# Gibberish



## jonquiliser

What's it called in other languages? Gibberish, that is.

Thank you


----------



## dn88

Hello jonquiliser, nice to see you! 

In Polish it can be called "bełkot".

Kind regards,

dn88


----------



## suslik

In Estonian there are 3 words for this (there might be even more, but I can't remember at the moment) 

*loba, mula, vadin*


----------



## badgrammar

I think in French they say "charabiah", as in "C'est du charabiah"...  It sounds to me like it comes from Arabic, and is most likely pjorative in origin.  I'll have to find out to better answer the question...


----------



## Whodunit

The best equivalent in German I could think of is _*Kauderwelsch*_.


----------



## DrWatson

We have a rather amusing expression in Finnish for Gibberish, *siansaksa*, which stands for "pig German"


----------



## jonquiliser

dn88, pleasure is mine  
Thank you all for these most fascinating and useful little words - it's important to be able to state in what language your trying to say something, hehe  I've seen "double Dutch" in some dictionaries - does that have this meaning specifically, or?


----------



## Chazzwozzer

Well, I think* "Tarzanca"* would be a good equivalent for it. I'm sure you all know who Tarzan is, and _Tarzanca _is the language he speaks as we assume in Turkish! 

The suffix _-ca_ denotes languages, as in _Almanca. (Alman: a German person)_


----------



## Joannes

In Dutch: *koeterwaals*

*Een koeterwaal* used to mean (in German): 'traveling merchant of _Welsche_ / _Waalsche_ (= Italian) origin'

 Nowadays *koeterwaals* could be reanalysed as *koeter*-*waals*. *Waals*: the language of Wallonia (French); *koeter-*: some weird morpheme that only occurs in this expression (not very exceptional), apparently with a negative connotation.

 This analysis made this Dutchman decide on a parallel *koetervlaams* to denote the Flemish _tussentaal_. He didn't have many followers though...


----------



## badgrammar

Joannes said:


> In Dutch: *koeterwaals*.


 
Very interesting, in English you could say "to caterwaul" which I believe means to make a bunch of loud, incoherent noise...
*Een koeterwaal* used to mean (in German): 'traveling merchant of _Welsche_ / _Waalsche_ (= Italian) origin'

 Nowadays *koeterwaals* could be reanalysed as *koeter*-*waals*. *Waals*: the language of Wallonia (French); *koeter-*: some weird morpheme that only occurs in this expression (not very exceptional), apparently with a negative connotation.

 This analysis made this Dutchman decide on a parallel *koetervlaams* to denote the Flemish _tussentaal_. He didn't have many followers though..


----------



## Outsider

In my view, there are two nuances to the word "gibberish":

1) _Nonsense._ In this case, a possible translation in Portuguese is *disparate(s)*. There are others, such as (in Portugal) *treta(s)*.

■ ■ ■ ■ ■

- Short problem 1
According to the thread on words for gibberish, what does the Finnish expression *siansaksa* stand for?
- Short problem 2
Write a continuation of the thread on words for gibberish that picks up right after its final line.
The material that comes after the thread on words for gibberish has no connection to it.

- Material
■ ■ ■ ■ ■

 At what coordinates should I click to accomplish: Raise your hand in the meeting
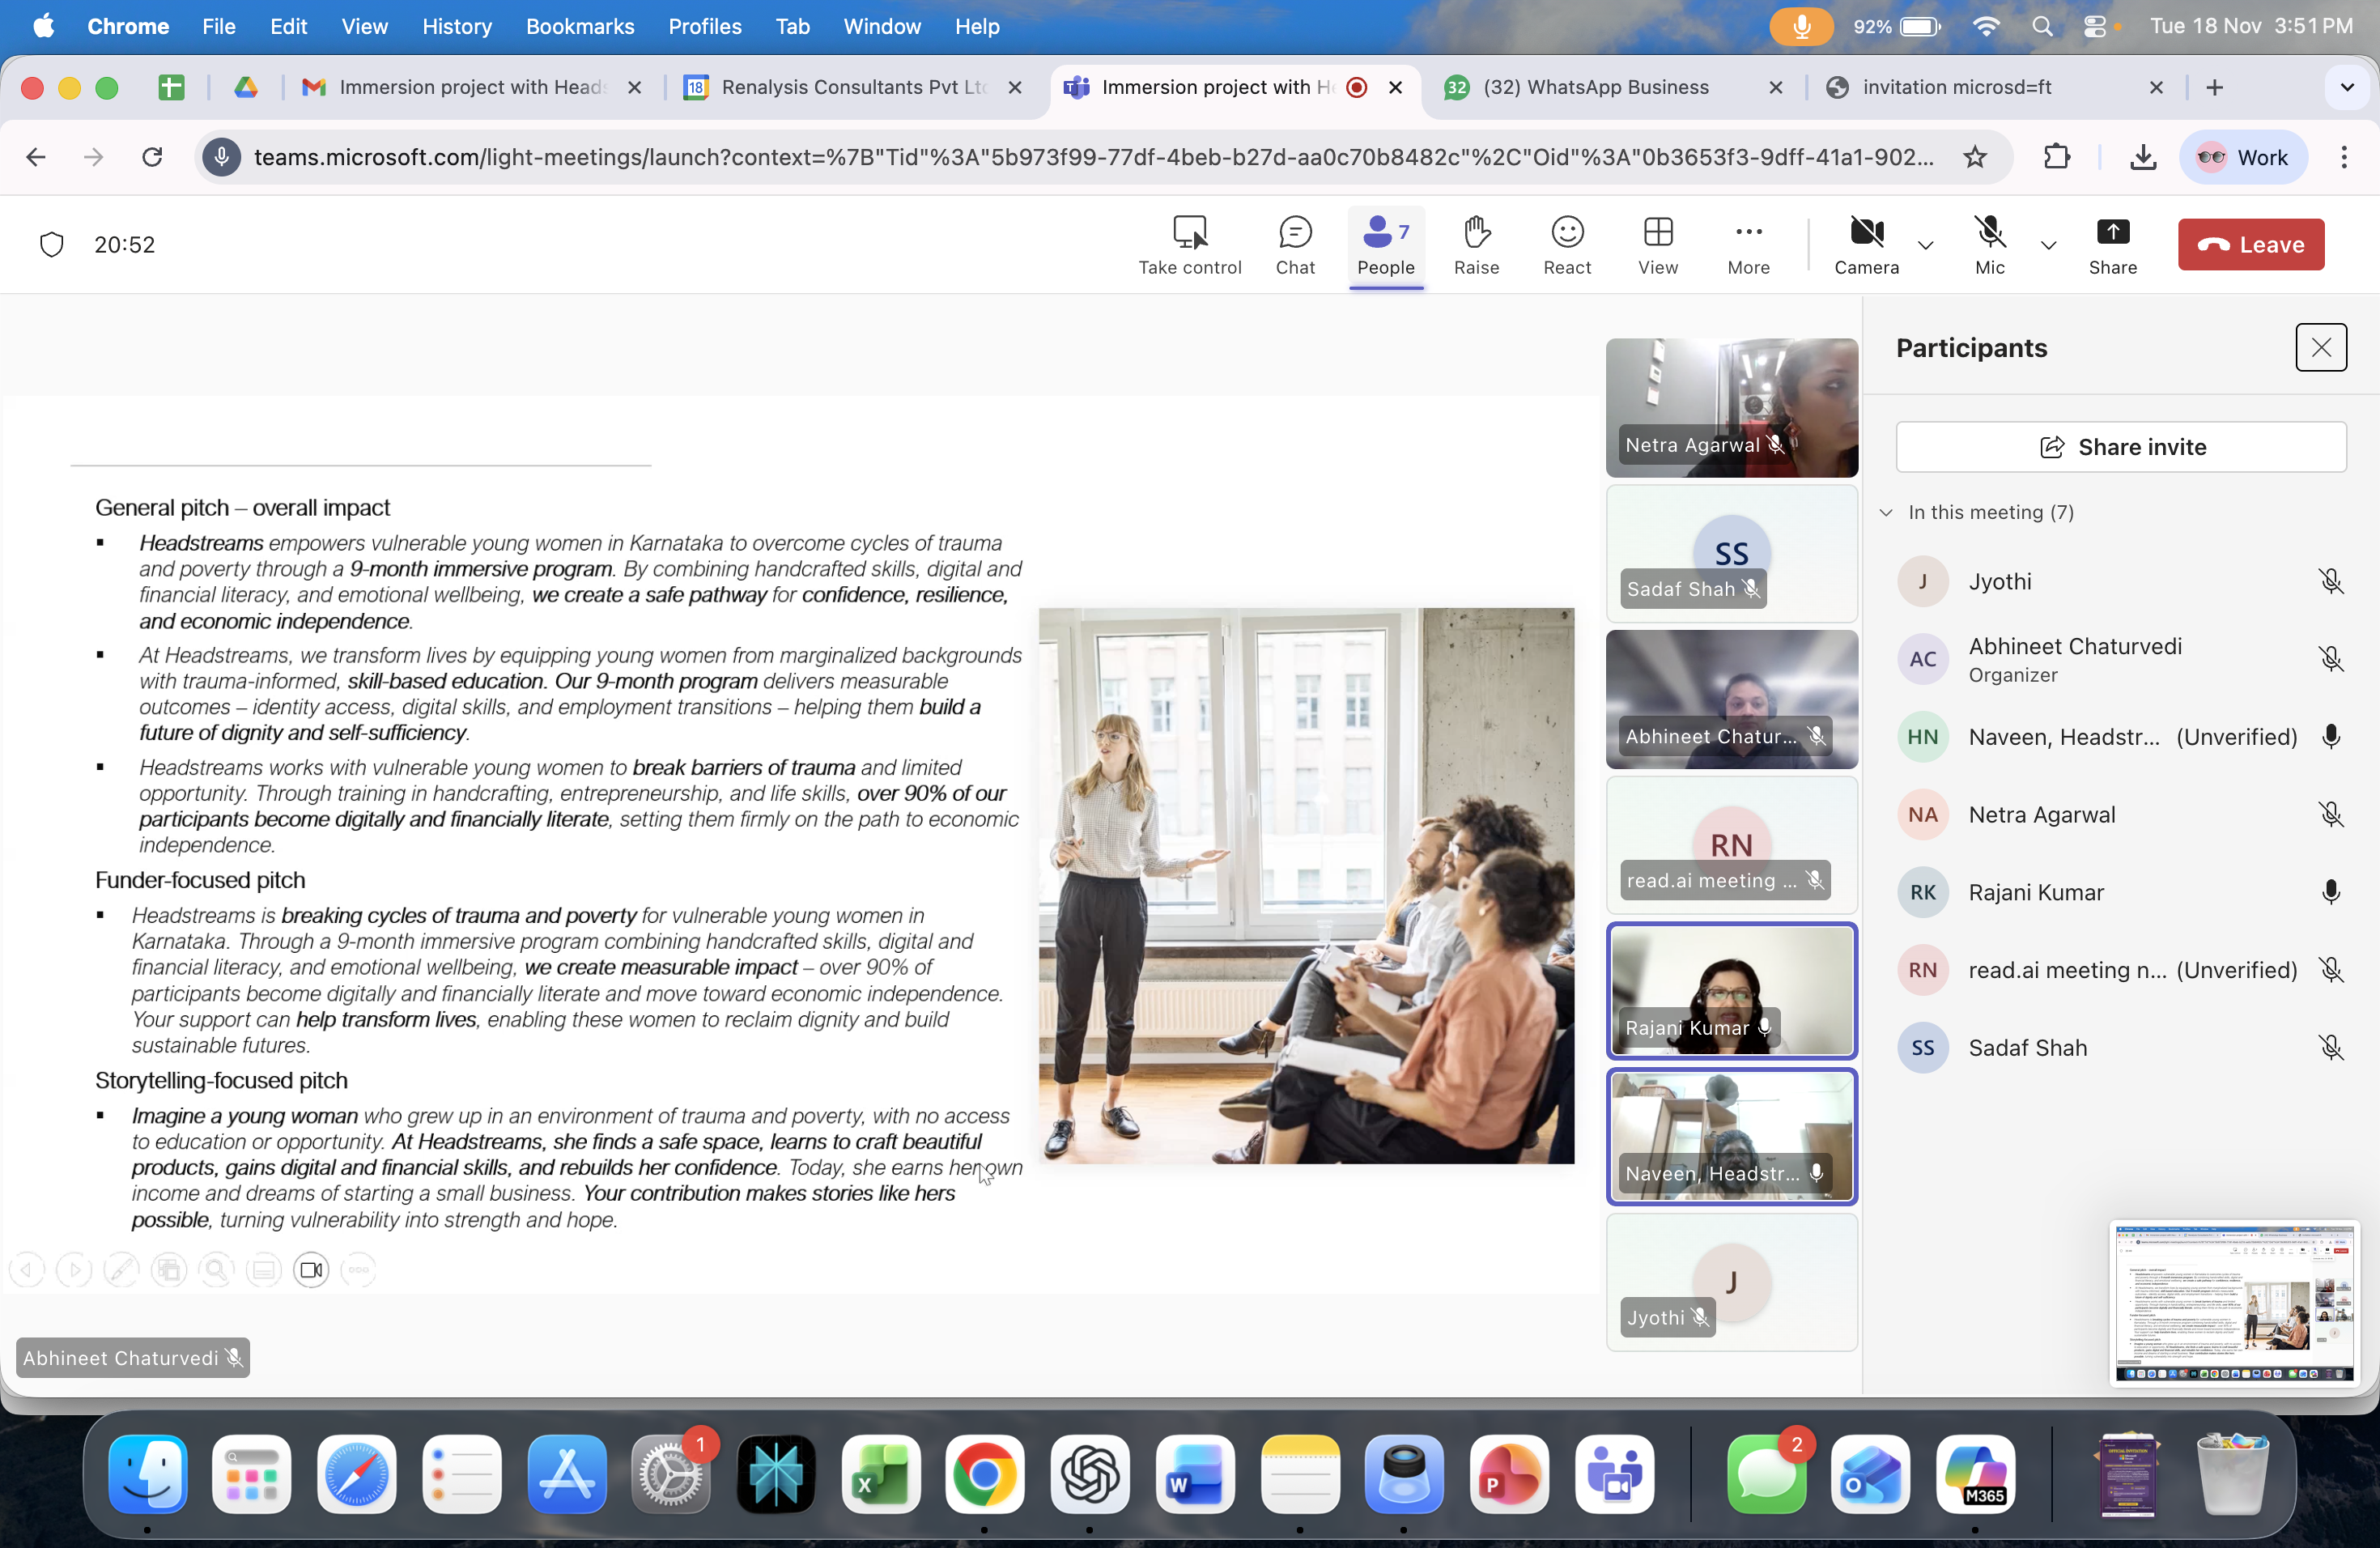[1476, 245]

■ ■ ■ ■ ■

- Final result 1
It stands for "pig German."

- Final result 2
2) _Incomprehensible language._ In this case, we have the word *algarviada*, a reference to the Algarve, the last region of Portugal to be conquered to the Moors, which presumably remained Arabized for a longer time. In olden days, the king of Portugal often called himself "King of Portugal and the Algarve" (sometimes "the Algarves").


----------



## Nizo

An *Esperanto* speaker would translate _gibberish_ as _volapukaĵo_ or _volapukaĵoj_.  _Estas por mi volapukaĵo!_ is the Esperanto equivalent of the English expression _it's all Greek to me!_  The term _volapukaĵo_ comes from the name of the constructed language Volapük, which was an early rival of Esperanto but was much more complicated, and in the end, far less successful.


----------



## Kraus

In *Italian*: borbottio.


----------



## Lello4ever

Kraus said:


> In *Italian*: borbottio.


 
Not the right translation. Borbottio means grumbling.
I can't figure out a word to say gibberish in italian, maybe you can just say "parole senza senso"


----------



## Andreas_Jensen

Danish: 

"Sludder" or "vrøvl"

And interestingly enough we also have this german/dutch/english one, although I'd spell it:

"Kraudervelsk"


----------



## Flaminius

*Japanese:

*ちんぷんかんぷん
chimpun-kampun
This is purely gibberish in itself.  I cannot provide any etymology (well, just like any respectable Japanese word  )


----------



## faranji

In Spain's Spanish:

gibberish (unintelligible language): jerigonza, galimatías, algarabía (from _al arabiya_, ie. "Arabic language")

gibberish (nonsense): chorradas, disparates, paridas.


----------



## Kriviq

In Bulgarian: безсмислица/bezsmislitsa, нелепост/nelepost, брътвеж/bratvezh.


----------



## deine

Lithuanian: tauškalai, svaičiojimas.


----------



## jonquiliser

Thank you very much, all! Very interesting to see what associations different languages reflect  

Out, yup, it's the second meaning is was mainly after, i.e. 'incomprehensible language'. This would be _rotvälska_ in Swedish.


----------



## Spectre scolaire

Chazzwozzer said:
			
		

> Well, I think* "Tarzanca"* would be a good equivalent for it.


 I understand that _Tarzanca_ is rather a “language” that you speak when no common language is availble between two persons. ‘Speaking with hands and feet’ would probably be adequate. It doesn’t really mean ‘gibberish’ because you try to make the best out of the situation whereas ‘gibberish’ is “unintelligible or meaningless language”. For this term Turkish has _saçma_, “nonsense” and _saçma sapan_, “incongruous talk”.

Greek has σαχλαμάρες [saχlamáres], apparently very close to Turkish saçma, but no link has been proven – as far as I know. There is also αλαμπουρνέζικα [alamburnézika], “unintelligible speech/language” (of unknown origin).




			
				Andreas_Jensen said:
			
		

> And interestingly enough we also have this german/dutch/english one, although I'd spell it: "Kraudervelsk"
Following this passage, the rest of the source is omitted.